[Records excerpted from a collection]
──────────

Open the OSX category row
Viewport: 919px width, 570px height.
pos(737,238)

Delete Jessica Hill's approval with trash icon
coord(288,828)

──────────

**Directions:**
Word for word, write out each of the records above.

**Response:**
Open the OSX category row
Viewport: 919px width, 570px height.
pos(737,238)

Delete Jessica Hill's approval with trash icon
coord(288,828)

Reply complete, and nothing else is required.